The input.
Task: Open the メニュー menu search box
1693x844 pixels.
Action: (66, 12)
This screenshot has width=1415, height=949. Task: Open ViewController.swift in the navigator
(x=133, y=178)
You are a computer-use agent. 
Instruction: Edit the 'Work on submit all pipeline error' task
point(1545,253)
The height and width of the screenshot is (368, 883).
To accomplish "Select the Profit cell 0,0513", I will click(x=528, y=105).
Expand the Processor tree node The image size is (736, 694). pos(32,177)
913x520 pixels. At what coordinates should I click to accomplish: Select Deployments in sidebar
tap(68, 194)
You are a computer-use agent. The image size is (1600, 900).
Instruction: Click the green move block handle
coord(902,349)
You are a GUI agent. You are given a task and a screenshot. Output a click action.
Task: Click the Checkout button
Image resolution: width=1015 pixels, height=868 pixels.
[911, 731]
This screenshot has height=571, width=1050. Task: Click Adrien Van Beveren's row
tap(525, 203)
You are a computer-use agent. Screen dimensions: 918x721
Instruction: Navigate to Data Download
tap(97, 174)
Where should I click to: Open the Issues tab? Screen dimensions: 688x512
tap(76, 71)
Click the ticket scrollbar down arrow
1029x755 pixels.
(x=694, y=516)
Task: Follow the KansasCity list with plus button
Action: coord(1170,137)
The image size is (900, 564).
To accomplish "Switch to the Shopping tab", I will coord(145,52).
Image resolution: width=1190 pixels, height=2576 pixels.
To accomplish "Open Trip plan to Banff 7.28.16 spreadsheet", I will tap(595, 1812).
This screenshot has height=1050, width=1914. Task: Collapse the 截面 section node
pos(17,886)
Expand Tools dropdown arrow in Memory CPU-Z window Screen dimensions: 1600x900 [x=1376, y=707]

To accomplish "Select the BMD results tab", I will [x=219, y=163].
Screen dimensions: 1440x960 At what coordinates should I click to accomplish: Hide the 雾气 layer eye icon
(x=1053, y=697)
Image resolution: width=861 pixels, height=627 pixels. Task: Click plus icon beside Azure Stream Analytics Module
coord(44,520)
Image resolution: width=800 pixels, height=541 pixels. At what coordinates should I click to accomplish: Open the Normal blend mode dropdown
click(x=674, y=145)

To do.
Whenever the word "will" appears in a line of the listing, report that line.

Exercise solution.
To accomplish "Select the Profit cell 0,0513", I will click(x=528, y=105).
To accomplish "Switch to the Shopping tab", I will coord(145,52).
To accomplish "Open Trip plan to Banff 7.28.16 spreadsheet", I will tap(595, 1812).
To accomplish "Select the BMD results tab", I will [x=219, y=163].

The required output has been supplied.